▸ **Extracted text**
☆ ☆ ☆ ☆ ☆ ☆ ☆

Monday, July 18, 2011

Cardboard Gods: Card Collecting Just Ain't What It Used to Be

It's good to know I am not alone.  At least Josh Wilker knows what it is like to grow up with your best friends being two-inch pictures printed on cardboard.

Wilker's book Cardboard Gods is a fantastic read.  I just read it this summer, although it came out in April of 2010.  Wilker writes about his unconventional childhood, which involved a hippie mother, a rebelling brother, a dad and boyfriend living under the same roof, and hundreds of baseball cards. 

Wilker tells about how in his later, post-college years, he turned to his old baseball card collection to recall memories of his childhood and all the hours he would spend pouring over his "cardboard gods."

While Wilker tells his life story through different memories evoked by certain baseball cards, I was uplifted and also a little sad. 

The uplifting part was that Wilker went far into his 20s and 30s before realizing what to do with his life (which gives many of us striving writers some hope).  The sad part is that the passion he felt for collecting baseball cards as a youth, the same passion I felt, just isn't there any more.

I remember my brother and I would run up to the nearest Casey's General Store to buy a new pack of cards whenever we scraped up enough money.

I remember pouring over the sports page, just waiting for Northpark Mall in Davenport, Iowa to announce when the next "card show" would be.  We would hit all the good tables at the card shows and always find some hidden gems, while never spending more than one or two dollars per card.

Trading cards was like a sport to us.  We would play basketball for cards.  We would make picks on all the NFL games on Sunday, and whoever got the most correct won the card the other put up for grabs for the week.

Cards were divided into teams, and then players within the teams.  This got more difficult in the free agent era.  When a player was traded or signed by another team, if often meant a whole night rearranging the pages and pages of cards we had in our card books so everything was in current order.

We would criticize the other neighborhood kids who didn't really have a favorite player. One week the kid down the street wanted to trade for all of my David Robinson and Jack McDowell cards because that was his favorite player, the next week it was Gary Payton and Travis Fryman.

Why couldn't he just love someone the way I love Reggie Miller and Kenny Lofton and stick with a player?  It made trading cards seem so much more meaningful if you had a favorite player you wanted to collect.

In other words, collecting and trading cards was a huge part of my youth in the '90s, much as it was for Wilker and other kids in the '70s and '80s.  The difference is this: I collected cards for the pure joy of it, much like Wilker. Many other kids in the '90s, however, saw dollar signs instead of collections.

☆ ☆ ☆ ☆ ☆ ☆ ☆

▸ **Short task**
Reproduce, word for word, the passage of the Cardboard Gods post above from "Wilker tells about how" to "up enough money.".

▸ **Provided records**
☆ ☆ ☆ ☆ ☆ ☆ ☆

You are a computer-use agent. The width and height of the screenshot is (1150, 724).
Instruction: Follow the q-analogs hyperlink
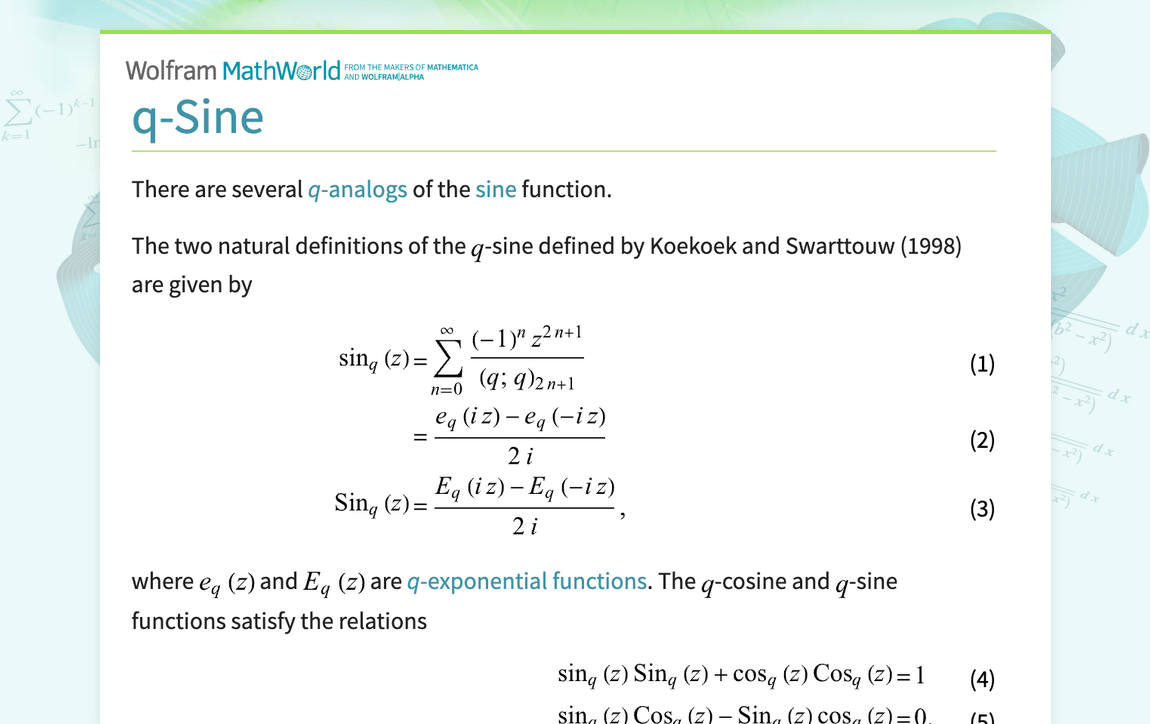[x=357, y=189]
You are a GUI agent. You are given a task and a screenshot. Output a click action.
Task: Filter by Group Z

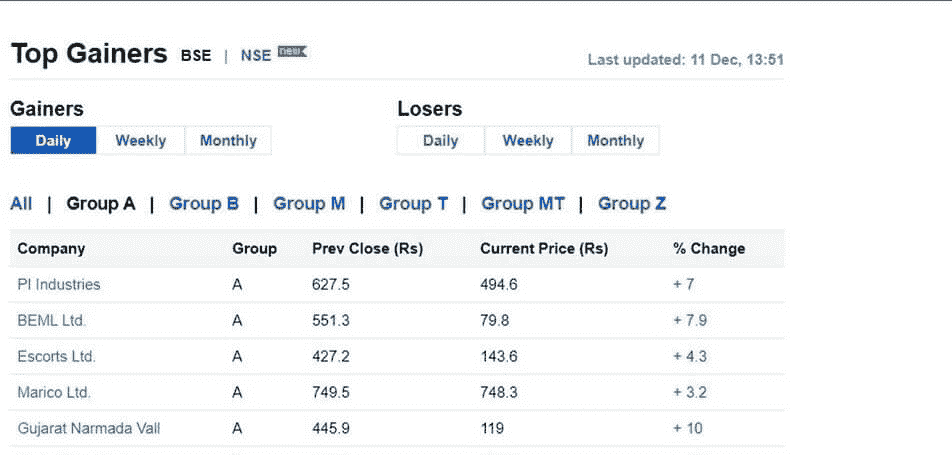coord(632,204)
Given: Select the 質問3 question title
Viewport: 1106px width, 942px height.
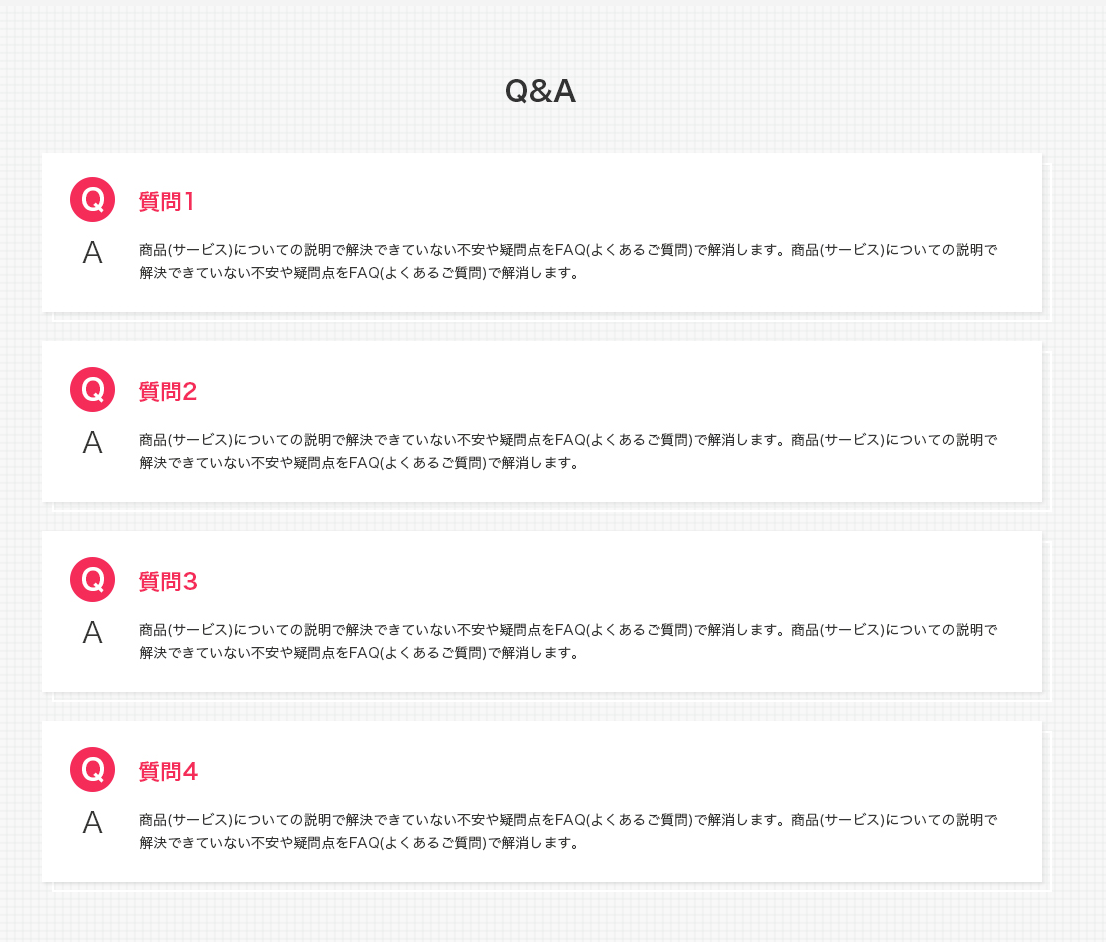Looking at the screenshot, I should tap(168, 581).
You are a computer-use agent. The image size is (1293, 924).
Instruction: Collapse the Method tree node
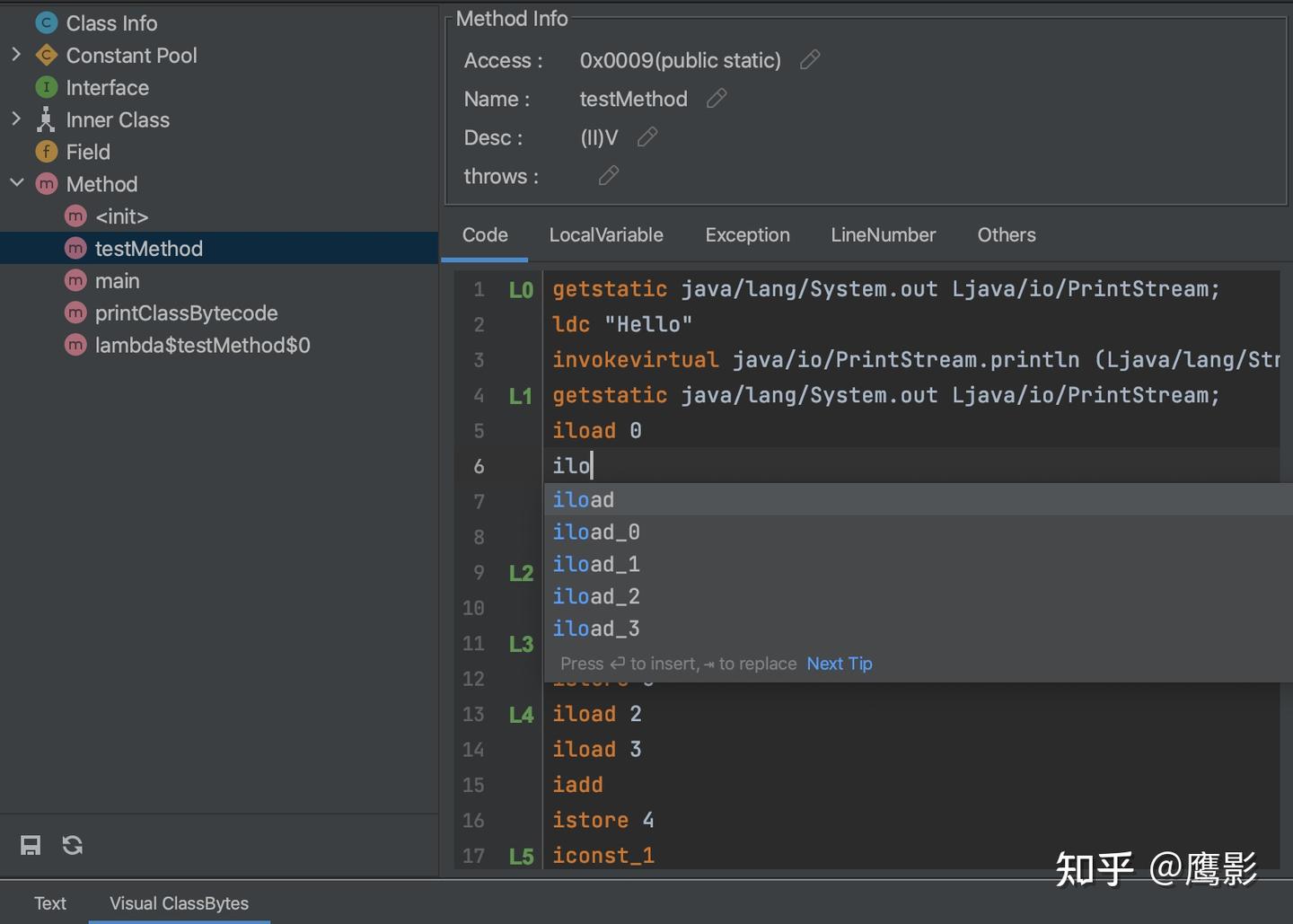16,183
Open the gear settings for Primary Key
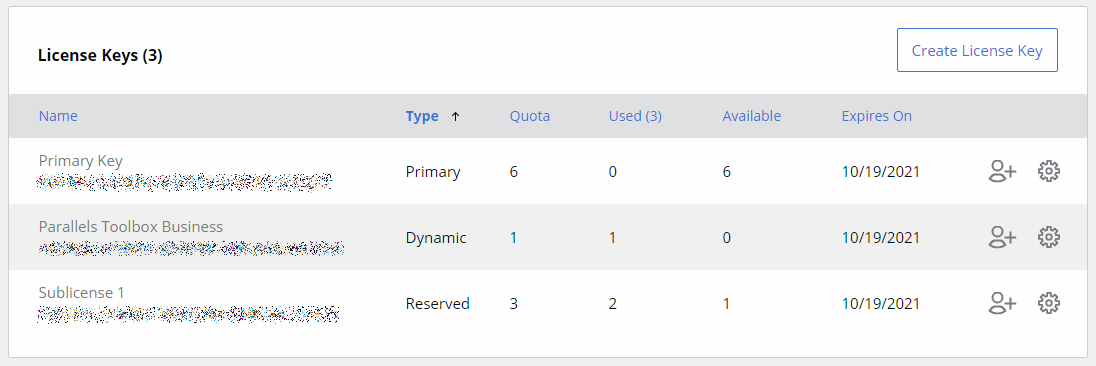 coord(1048,171)
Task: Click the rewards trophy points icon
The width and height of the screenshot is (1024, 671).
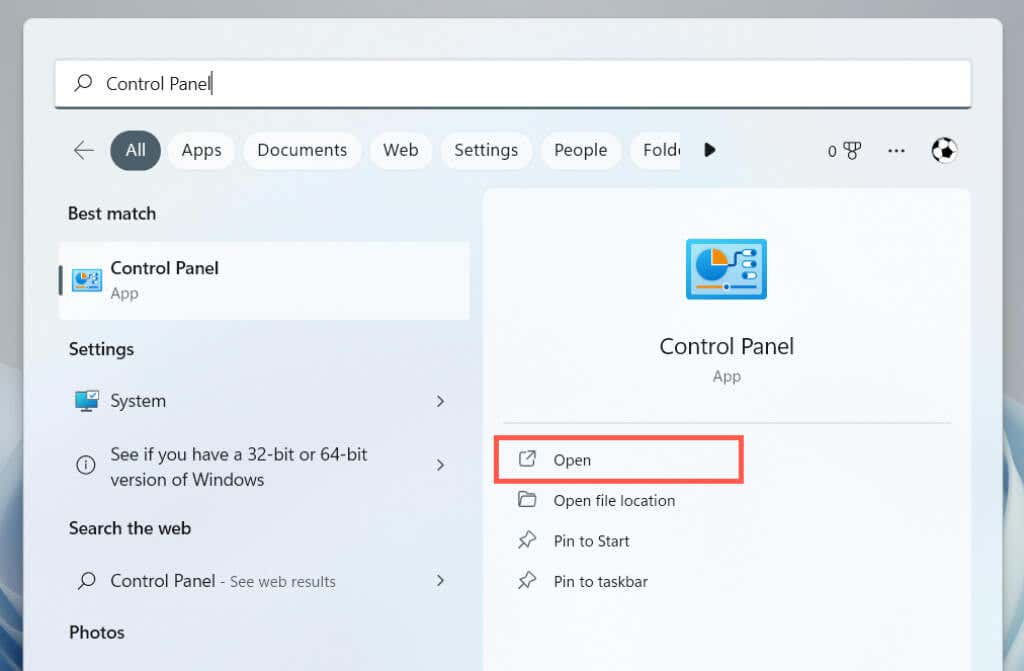Action: click(x=851, y=150)
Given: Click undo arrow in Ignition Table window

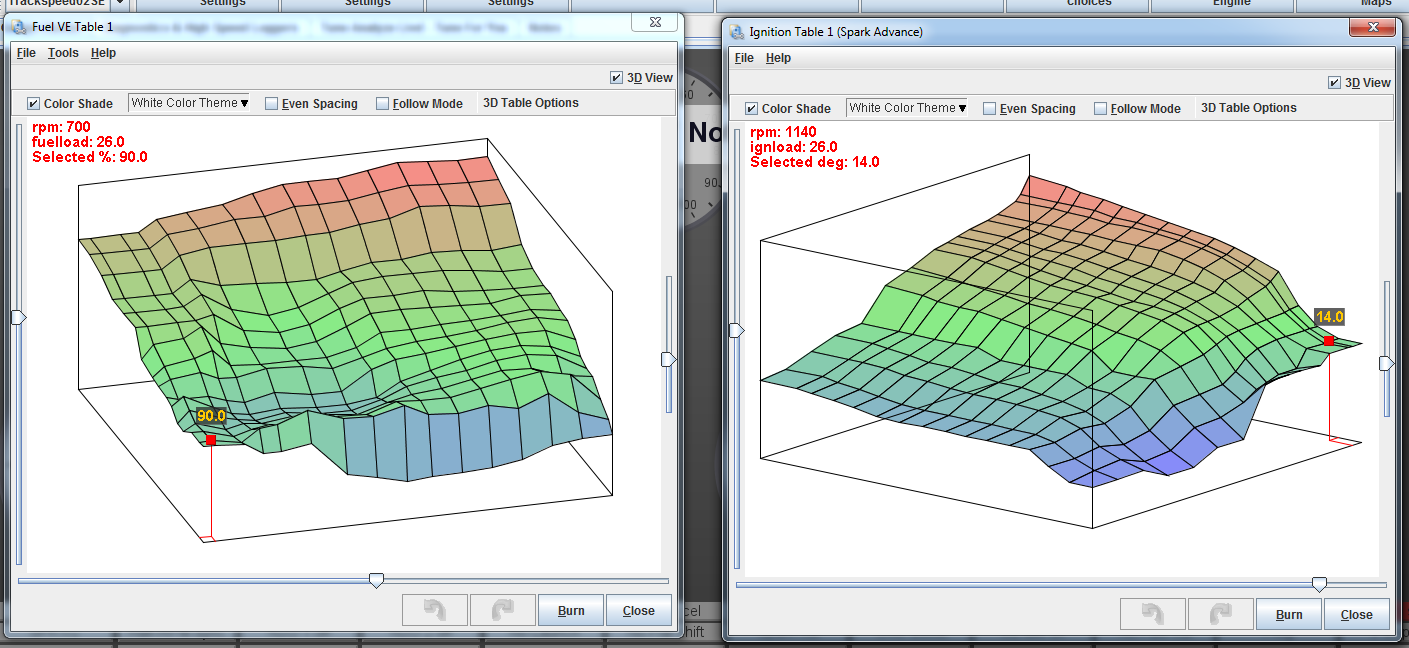Looking at the screenshot, I should coord(1152,614).
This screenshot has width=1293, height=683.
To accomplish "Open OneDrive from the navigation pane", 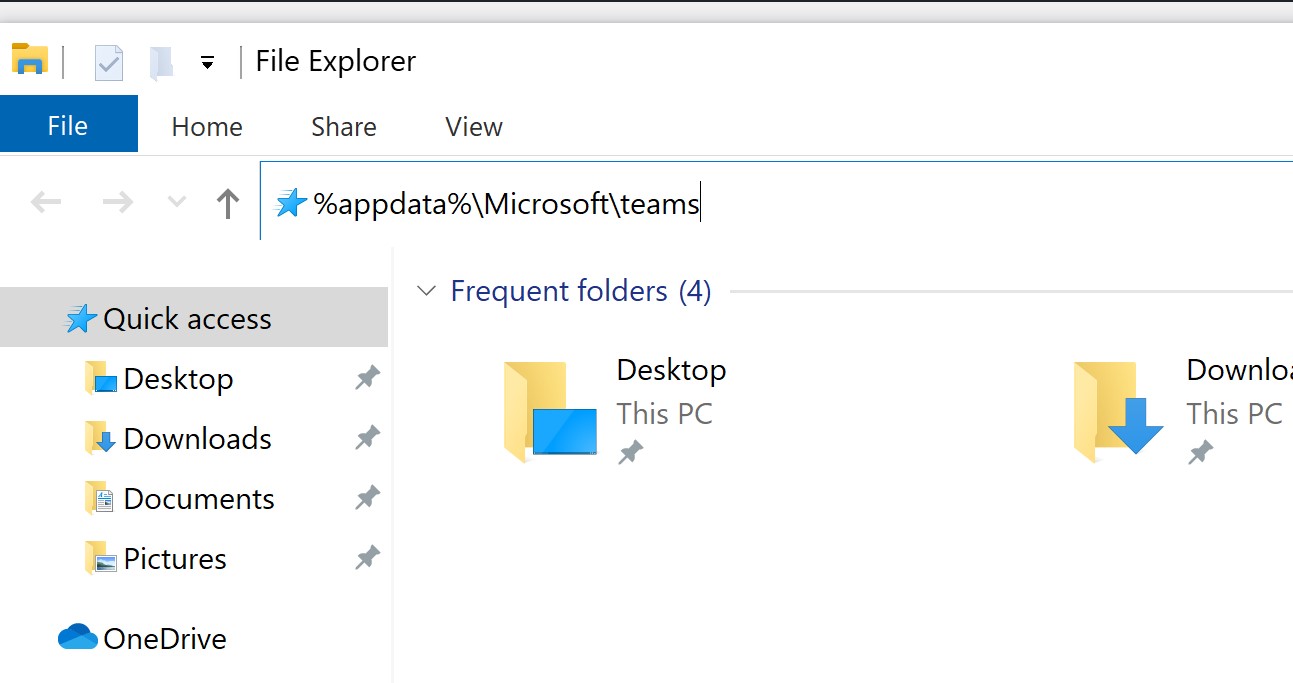I will [x=164, y=638].

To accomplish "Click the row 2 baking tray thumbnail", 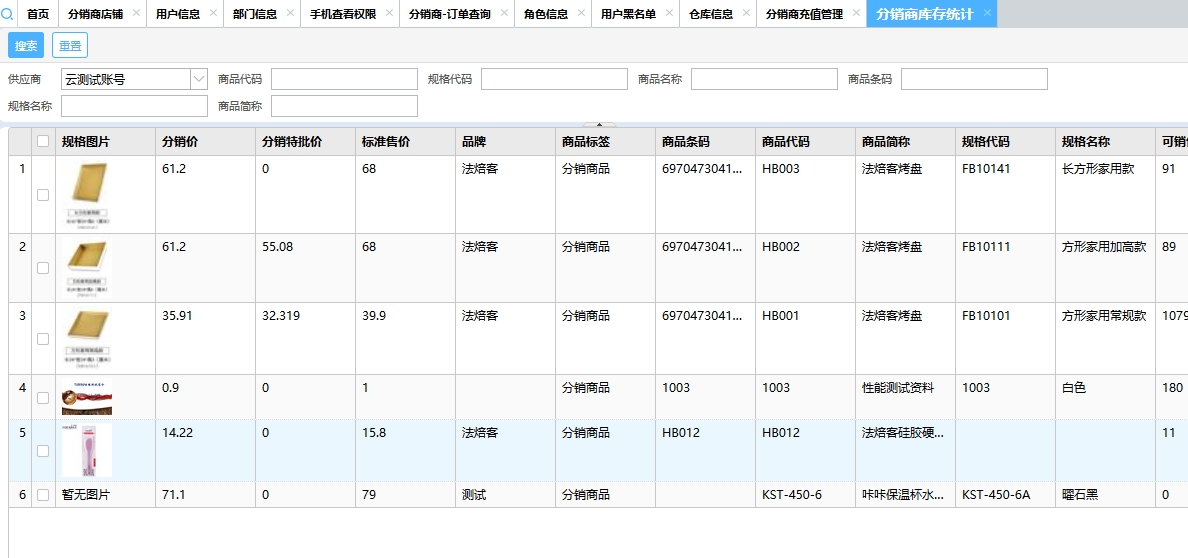I will coord(87,267).
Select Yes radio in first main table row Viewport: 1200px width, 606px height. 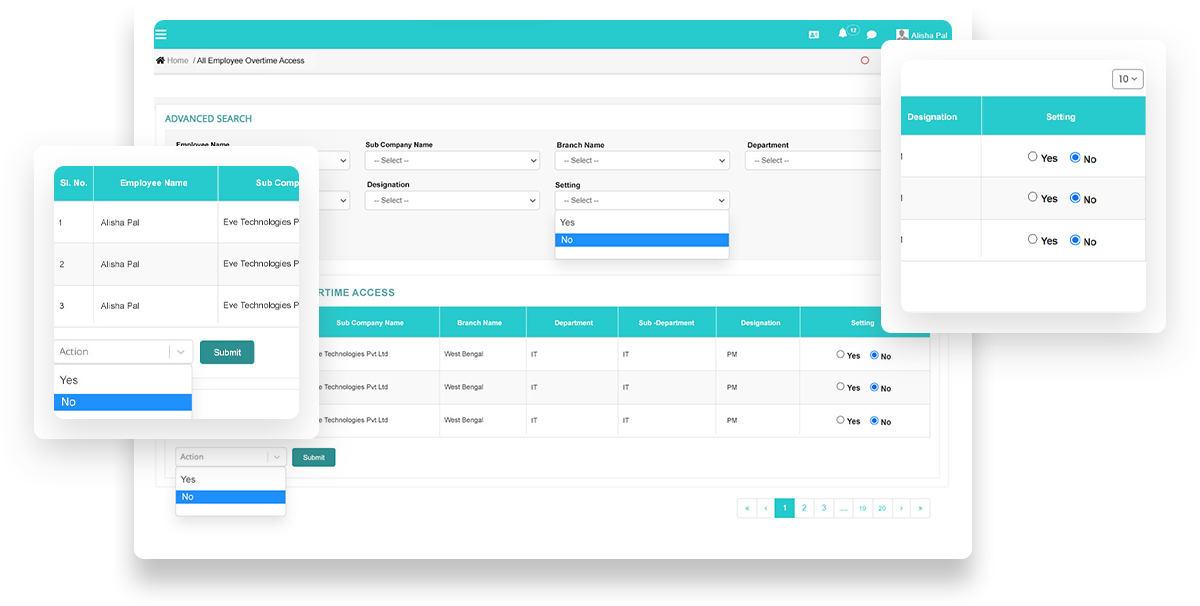pyautogui.click(x=840, y=355)
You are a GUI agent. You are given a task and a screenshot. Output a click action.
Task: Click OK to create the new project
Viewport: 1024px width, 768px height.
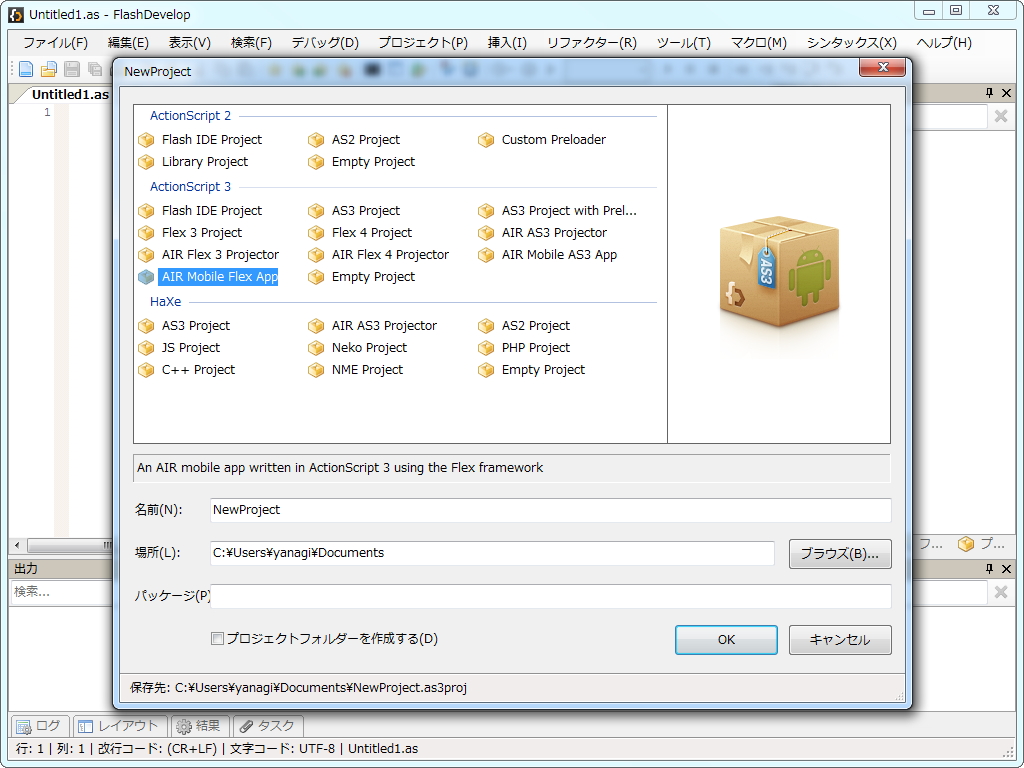click(726, 639)
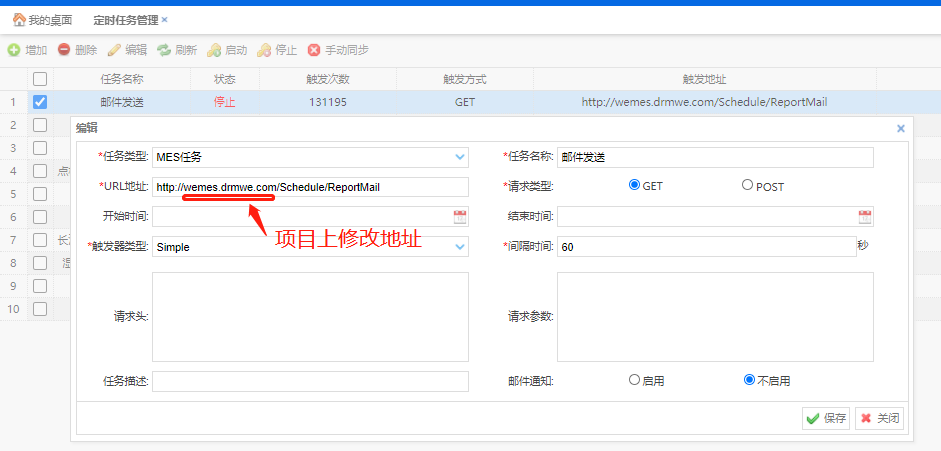Click the Edit (编辑) pencil icon
The width and height of the screenshot is (941, 451).
click(x=114, y=50)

☆ ☆ ☆ ☆ ☆ ☆ ☆

▸ **Answer**
Wilker tells about how in his later, post-college years, he turned to his old baseball card collection to recall memories of his childhood and all the hours he would spend pouring over his "cardboard gods."

While Wilker tells his life story through different memories evoked by certain baseball cards, I was uplifted and also a little sad. 

The uplifting part was that Wilker went far into his 20s and 30s before realizing what to do with his life (which gives many of us striving writers some hope).  The sad part is that the passion he felt for collecting baseball cards as a youth, the same passion I felt, just isn't there any more.

I remember my brother and I would run up to the nearest Casey's General Store to buy a new pack of cards whenever we scraped up enough money.